There are a few hundred cognitive biases, which influence everyone in their personal and professional lives. Have any of the above biases ever crept into your work? If not, you may be under the influence of another major bias: blind spot bias. That’s the belief that you’re somehow less susceptible to bias than your peers.
Strategies to mitigate biases
Becoming more resistant to cognitive biases hinges on recognizing the potential for such thinking. It’s not always easy. Many people are reluctant to acknowledge their biases, and are often even unaware they hold a particular one (or any).
Dr. Croskerry analyzes medical decision-making and says certain dispositions can help you to prevail against biases. If you’re naturally sceptical, he says there’s less of a chance of biases breaking through.
But start by assuming that you, like every other human on the planet, have unconscious biases as a normal operating characteristic. “If you have a brain, you have a bias,” says Dr. Aalamian.

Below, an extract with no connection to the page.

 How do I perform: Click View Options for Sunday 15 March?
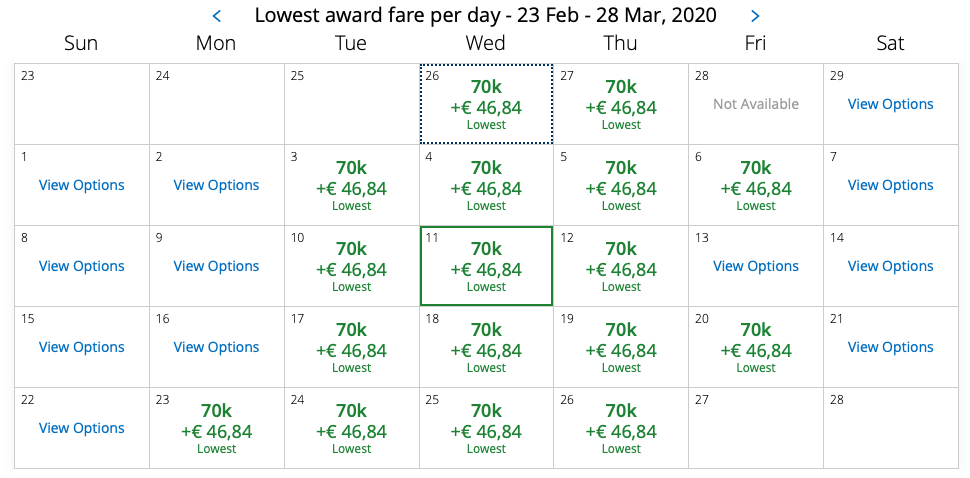(82, 347)
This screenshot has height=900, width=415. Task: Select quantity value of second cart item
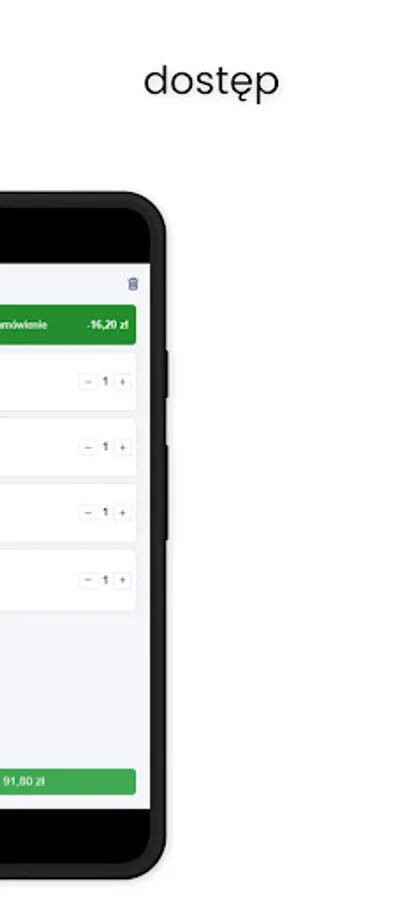pyautogui.click(x=105, y=447)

So learn about them, and how and when they can manifest in a medical practice. Then, says Dr. Hauser, you can better reflect on which biases might apply to particular situations, or when you’re more prone to biased thinking.
De-biasing yourself isn’t about eliminating cognitive biases from your brain, or even consciously noticing when they’re at play, says Dr. Croskerry. It’s a matter of knowing that you have these biases.
With that awareness, you can challenge your initial assumptions. So gather more information. Develop a differential diagnosis. Explore other possibilities. Consider the worst case scenario. Reconsider your reasoning.
“I try to teach trainees when to go fast and when to go slow,” says Dr. Wallis. He says cognitive biases are like an autopilot; you have to know when to turn it off.